Iv’e watched my sons demonstrate objectively to me what I went through in development, and I’m learning from them, as they learn from me. It’s a journey together, where I’m the leader for now, but they’re quickly coming to a place where we will be equals, and more than father and sons, but friends.
That ‘s already happened with our daughters, which as a father, has been a journey of joy and surprise. Our daughters are both like mothers to their brothers, and best friends for each other.
I’m in awe as we watch our children interact with each other as they grow, teaching each other and themselves about their own identities and hearts. They regularly discuss men and women issues, argue, debate, question and listen. But the one abiding anchor among them is respect.
We home schooled, and because they were with each other 24/7, they learned about gender, personality quirks, emotions,sharing, protecting, forbearance, forgiveness etc. In short, the textbooks are poor chronicles of the range of strengths, depths of love and care and the lengths that integrity will go to between men and women, whether, siblings, married or friends.
So, boys need their dads, brothers, uncles, elders etc to model God, so they can recognize themselves, and take responsibility for becoming full and mature men.
Women can teach and train manhood as a concept, and some can even model manhood to some degree, but if they are themselves whole, happy and empowered, they will not try to replace other men, or think that boys can do without them.
Ditto for girls and their mothers.
The church seems to have a form of amnesia about our heritage..
We could quickly re-learn, because Christ is in us, and He has all of history in His identity, and our future is His purpose, which we also don’t discuss, to our loss.
If we would, boys and girls would find their place organically, and mature as men and women of love, faith and truth. And not just Christians, because the world will follow us if we follow Christ through His stages of development rather than the whirlpool of devolution we are being sucked into.
blessings
Greg

Greg, thank you for your response. There is a lot to sort out, so I’ll stick with the original thought and question. I affirm boys benefit greatly from being raised by their father and seeing manhood modeled in other competent men. My sons have been the beneficiaries of their dad’s modeling as a faithful, loving husband and father.

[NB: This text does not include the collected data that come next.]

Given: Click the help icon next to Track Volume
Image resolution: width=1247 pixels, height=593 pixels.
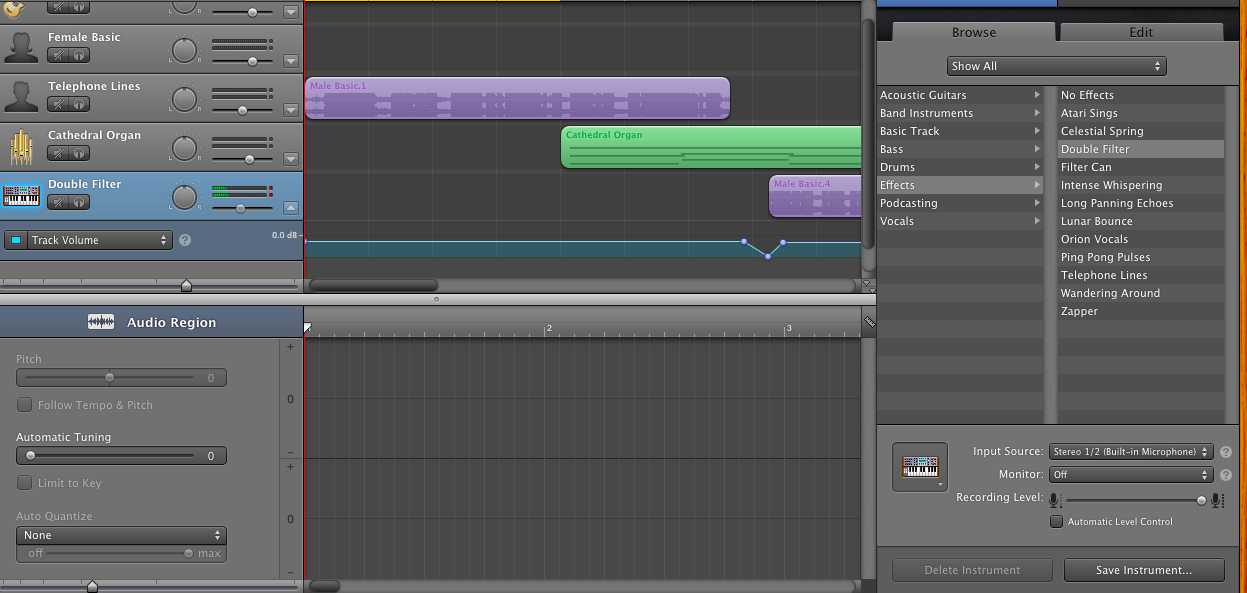Looking at the screenshot, I should [184, 240].
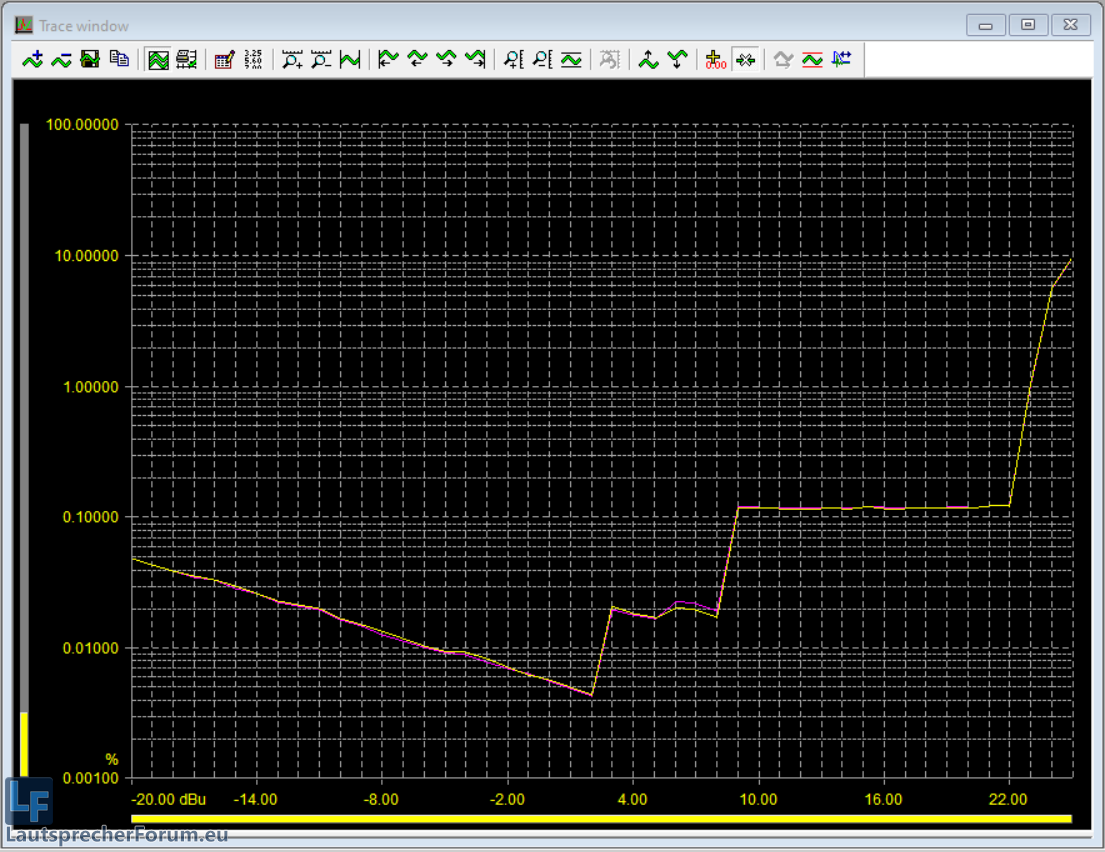Switch to the table list view icon
This screenshot has height=852, width=1105.
(186, 60)
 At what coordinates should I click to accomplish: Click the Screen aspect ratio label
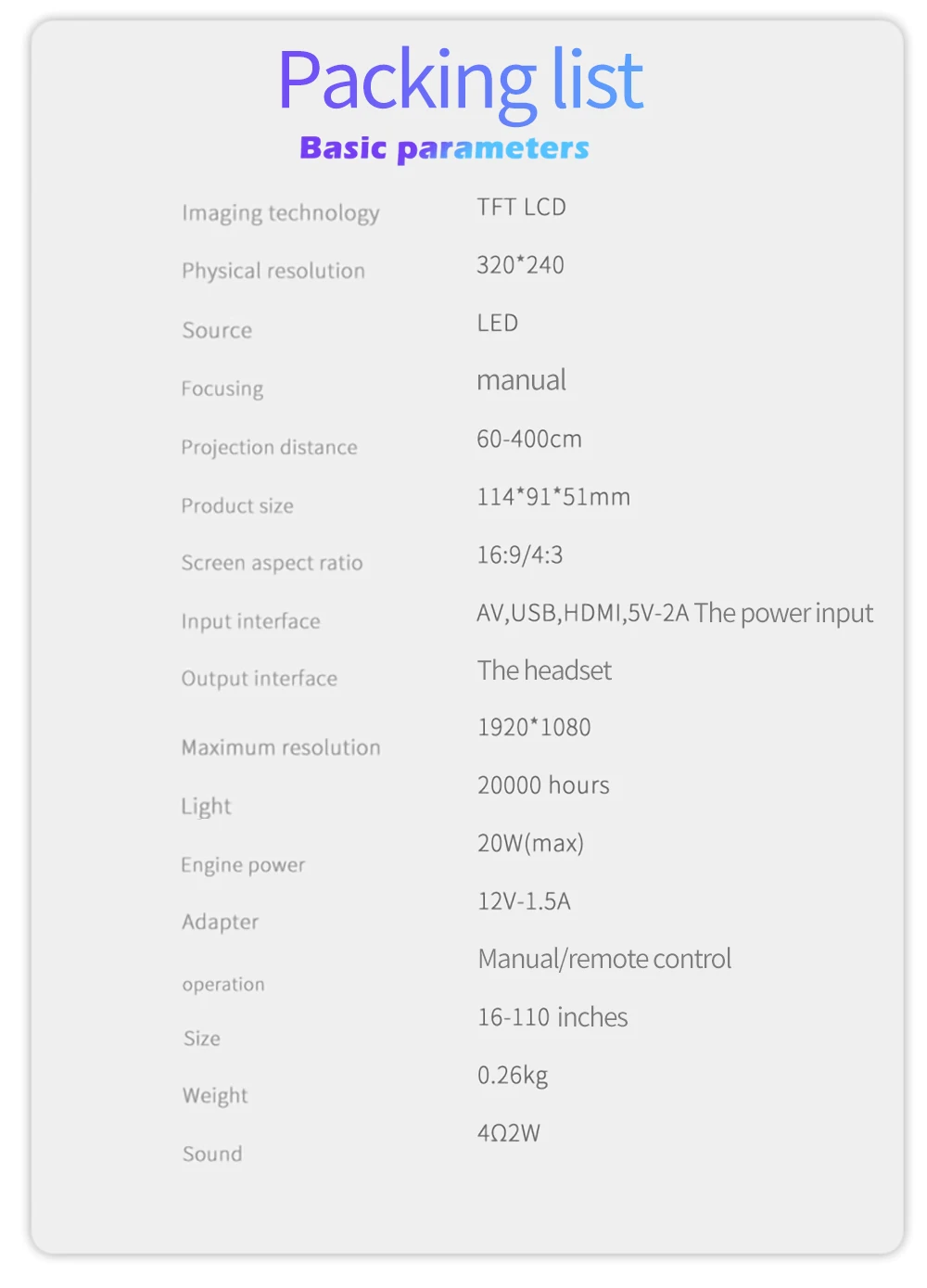pos(272,563)
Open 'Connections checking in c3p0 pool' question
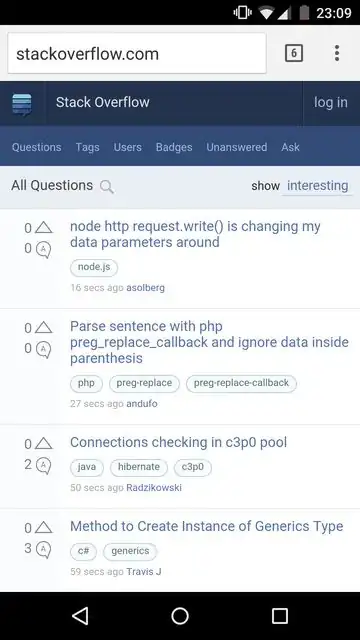 [x=178, y=442]
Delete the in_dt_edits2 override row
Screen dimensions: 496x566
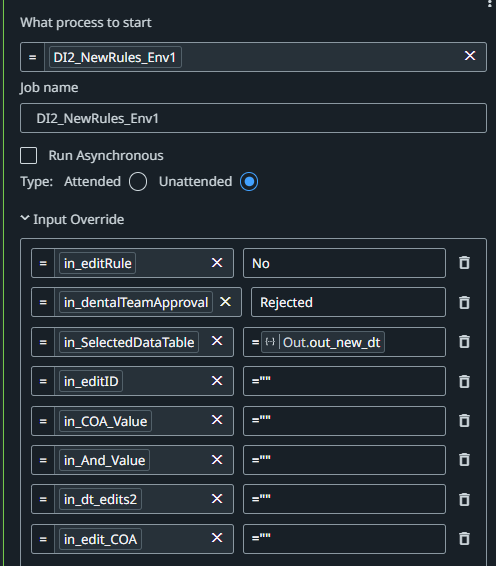pyautogui.click(x=464, y=500)
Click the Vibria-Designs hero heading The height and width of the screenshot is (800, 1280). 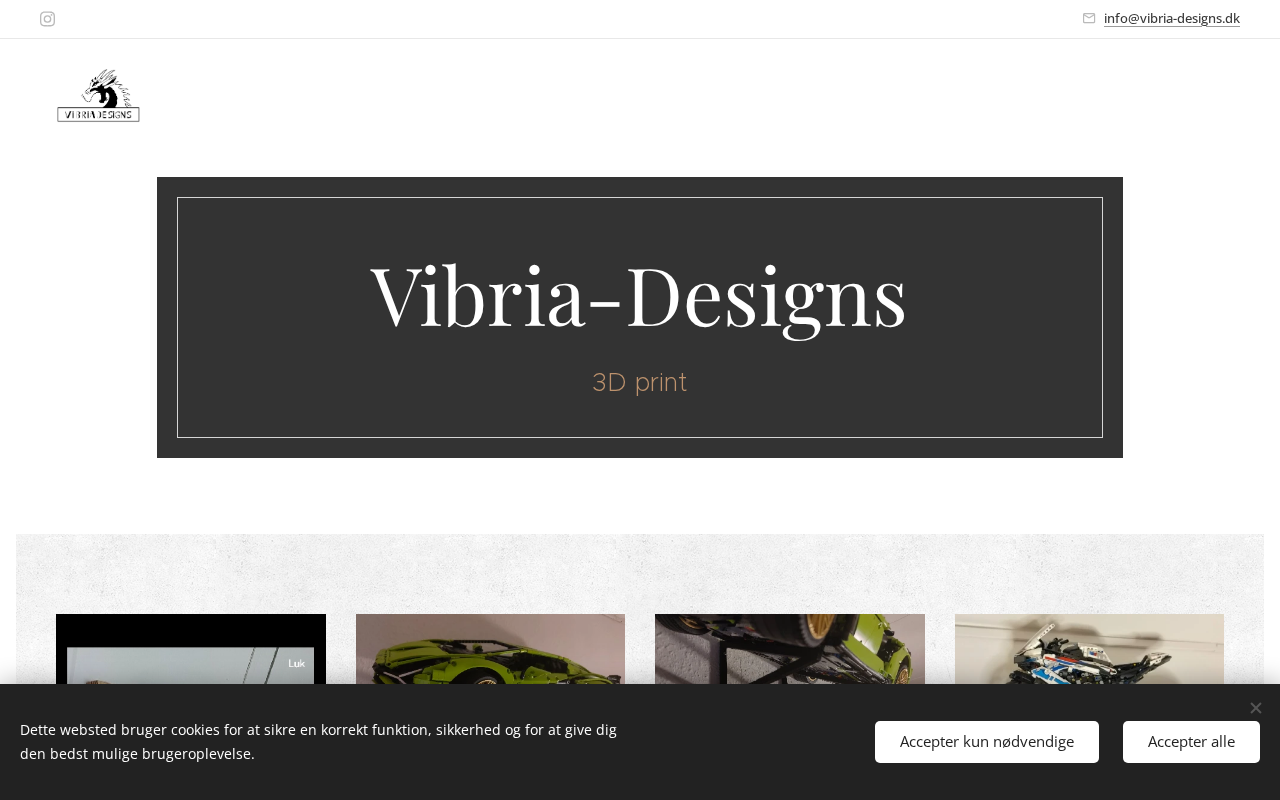click(x=639, y=295)
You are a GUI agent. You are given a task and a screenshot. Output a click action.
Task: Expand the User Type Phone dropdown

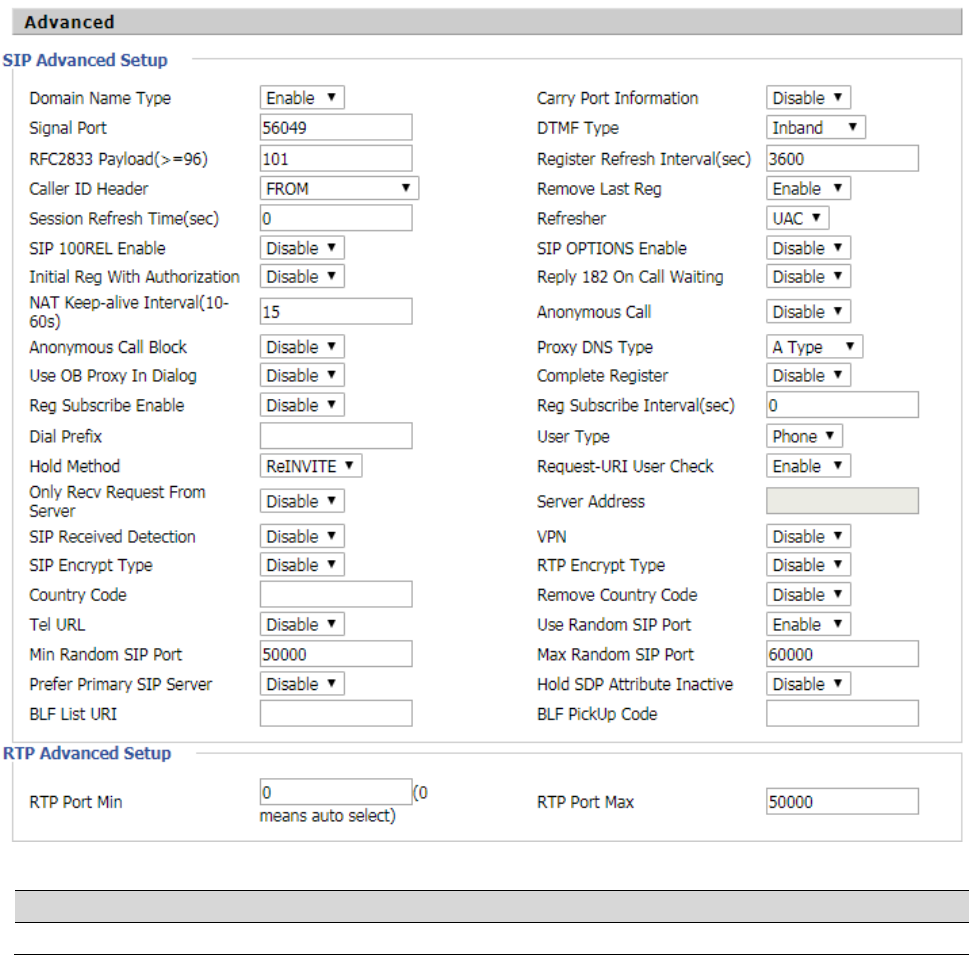804,436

Your original sentiment that boys cannot learn manhood from their mothers is one I have heard before and I find it curious. If I am reading you right, manhood as you are defining it is maturity, knowing God’s identity and character, and presumably growing in Christ-likeness as God’s identity and character are better known. It also appears as if you define womanhood the same, and you concede women can teach, train, and even model manhood which would make sense if man/woman-hood are the same.

I, too, have home-educated my sons. I have been around my sons 24/7 and have taken very seriously the responsibility to raise them into manhood, even as you have defined it. My husband’s work has him away from home for sometimes several months at a time. The task of teaching and modeling manhood does not cease in my husband’s absence. His faithfulness to work and provide models for them maturity, responsibility, and sacrifice, and, as you said, I can explain the concept and how his actions parallel with God’s character. As a matter of fact, I am very intentional about teaching concepts of productivity, creativity, responsibility, initiative, sacrifice, etc. and how these are, in part, ways in which we reflect the imago dei. However, I believe it is incumbent upon me as a Christ-follower to make him known, especially to my sons, and by God’s grace I must bear the image of Christ by reflecting his character. In other words, I strive to practice what I preach. For their instruction, I take what is abstract in a concept and strive to be a visual aid by modeling maturity, productivity, responsibility, initiative, sacrifice, etc. I pray for the effectiveness of Lois and Eunice.

If I have misunderstood you, my apologies.